Terdapat beberapa peristiwa ekonomi dan hukum penting lainnya yang mempengaruhi sentimen investor saat ini:

  • Gejolak Nilai Tukar: Rupiah yang jatuh di atas Rp18.000 per dolar AS menciptakan ketidakstabilan di seluruh sektor finansial.
  • Aksi Jual Asing: Investor asing mencatatkan net sell hingga ratusan miliar rupiah dalam satu hari perdagangan di berbagai saham blue chip.
  • Kasus Hukum Pejabat: Kabar mengenai mantan Kepala BGN, Dadan Hindayana, yang ditetapkan sebagai tersangka korupsi menambah daftar sentimen negatif.
  • Operasi Tangkap Tangan: KPK tengah melakukan pencarian terhadap Wamen Silmy Karim terkait dugaan kasus OTT di Imigrasi Jakarta Barat.
  • Kondisi Komoditas: Adanya penundaan impor batu bara oleh China dari Indonesia yang berdampak pada emiten sektor energi.

Poin-poin di atas menunjukkan betapa kompleksnya permasalahan yang sedang dihadapi oleh ekonomi domestik saat ini. Kombinasi antara pelemahan nilai tukar, masalah korupsi birokrasi, dan regulasi baru membuat pasar modal kehilangan pijakannya.

Dampak Terhadap Instrumen Investasi Lain

Krisis yang dialami IHSG ternyata merembet ke instrumen investasi digital lainnya seperti Bitcoin yang mengalami penurunan tajam hingga 16 persen. Harga komoditas internasional seperti bijih besi juga dilaporkan amblas ke level terendah dalam dua bulan terakhir.

Kondisi ini semakin diperparah dengan perubahan struktur kepemimpinan di beberapa lembaga strategis. Nanik S Deyang ditunjuk untuk menggantikan Dadan Hindayana sebagai Kepala BGN (Badan Gizi Nasional) guna menjaga stabilitas institusi tersebut.

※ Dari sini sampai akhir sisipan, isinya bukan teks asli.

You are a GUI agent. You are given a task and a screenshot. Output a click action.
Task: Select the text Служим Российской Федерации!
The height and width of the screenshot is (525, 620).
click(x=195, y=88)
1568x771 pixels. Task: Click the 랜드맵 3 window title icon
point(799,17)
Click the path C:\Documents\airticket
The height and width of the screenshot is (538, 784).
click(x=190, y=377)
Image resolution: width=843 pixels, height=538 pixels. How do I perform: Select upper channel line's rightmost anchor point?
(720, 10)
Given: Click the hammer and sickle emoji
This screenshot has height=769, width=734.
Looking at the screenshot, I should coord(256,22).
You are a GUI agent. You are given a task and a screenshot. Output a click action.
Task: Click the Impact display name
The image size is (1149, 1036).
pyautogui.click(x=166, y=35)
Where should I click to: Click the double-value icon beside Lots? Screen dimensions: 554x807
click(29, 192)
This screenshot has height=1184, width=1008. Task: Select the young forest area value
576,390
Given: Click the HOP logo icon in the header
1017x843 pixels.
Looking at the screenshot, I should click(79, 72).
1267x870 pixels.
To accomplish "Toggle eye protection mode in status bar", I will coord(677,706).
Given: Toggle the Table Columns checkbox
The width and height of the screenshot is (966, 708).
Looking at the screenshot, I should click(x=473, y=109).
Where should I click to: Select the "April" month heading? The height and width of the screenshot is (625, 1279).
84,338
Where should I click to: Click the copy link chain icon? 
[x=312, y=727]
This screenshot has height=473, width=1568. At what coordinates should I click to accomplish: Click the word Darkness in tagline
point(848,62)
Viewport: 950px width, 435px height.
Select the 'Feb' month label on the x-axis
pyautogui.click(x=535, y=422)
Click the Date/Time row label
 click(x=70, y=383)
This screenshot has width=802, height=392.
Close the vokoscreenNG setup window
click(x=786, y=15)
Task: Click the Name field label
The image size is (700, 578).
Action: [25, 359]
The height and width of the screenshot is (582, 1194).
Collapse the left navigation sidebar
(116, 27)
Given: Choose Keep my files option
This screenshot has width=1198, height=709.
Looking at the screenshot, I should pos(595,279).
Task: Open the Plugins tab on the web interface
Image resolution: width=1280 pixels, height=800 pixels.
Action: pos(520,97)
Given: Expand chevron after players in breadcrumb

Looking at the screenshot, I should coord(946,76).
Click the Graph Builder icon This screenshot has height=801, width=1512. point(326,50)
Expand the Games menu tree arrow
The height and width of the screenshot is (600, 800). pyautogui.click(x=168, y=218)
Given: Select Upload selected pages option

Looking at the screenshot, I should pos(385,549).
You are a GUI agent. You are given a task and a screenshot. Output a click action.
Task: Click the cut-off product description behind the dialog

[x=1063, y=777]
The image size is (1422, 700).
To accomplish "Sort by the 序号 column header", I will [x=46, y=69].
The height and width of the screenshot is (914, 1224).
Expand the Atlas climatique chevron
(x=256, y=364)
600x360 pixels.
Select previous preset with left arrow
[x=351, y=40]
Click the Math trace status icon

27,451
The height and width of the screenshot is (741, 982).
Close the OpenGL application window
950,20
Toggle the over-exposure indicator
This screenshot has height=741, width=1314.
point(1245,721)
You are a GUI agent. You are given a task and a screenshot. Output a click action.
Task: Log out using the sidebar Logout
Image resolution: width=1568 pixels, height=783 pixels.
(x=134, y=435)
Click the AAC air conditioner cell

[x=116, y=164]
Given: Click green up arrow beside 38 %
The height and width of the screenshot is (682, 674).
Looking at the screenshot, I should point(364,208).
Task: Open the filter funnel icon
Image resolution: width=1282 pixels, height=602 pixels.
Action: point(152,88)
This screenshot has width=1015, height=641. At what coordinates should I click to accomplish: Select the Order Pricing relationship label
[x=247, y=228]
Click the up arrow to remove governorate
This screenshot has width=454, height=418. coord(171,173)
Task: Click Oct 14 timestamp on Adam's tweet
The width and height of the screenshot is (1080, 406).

Di tengah ketidakpastian ekonomi ini, Moody's juga memberikan penilaian terhadap Danantara (DIM) dengan rating Baa2 namun disertai dengan outlook negatif. Hal ini mencerminkan pandangan lembaga internasional terhadap risiko investasi di Indonesia yang kian meningkat.

Pemerintah sendiri tetap menjadwalkan pencairan gaji ke-13 bagi ASN dan penerima lainnya mulai 2 Juni 2026 sebagai upaya menjaga daya beli masyarakat. Meski demikian, langkah ini belum cukup kuat untuk membendung sentimen negatif yang menghantam lantai bursa secara bertubi-tubi.

Para analis memprediksi IHSG masih berpotensi melanjutkan tren koreksinya jika tidak ada intervensi atau kabar positif yang signifikan. Investor disarankan untuk tetap waspada dan mencermati setiap perubahan kebijakan pemerintah serta pergerakan kurs Rupiah yang masih sangat fluktuatif.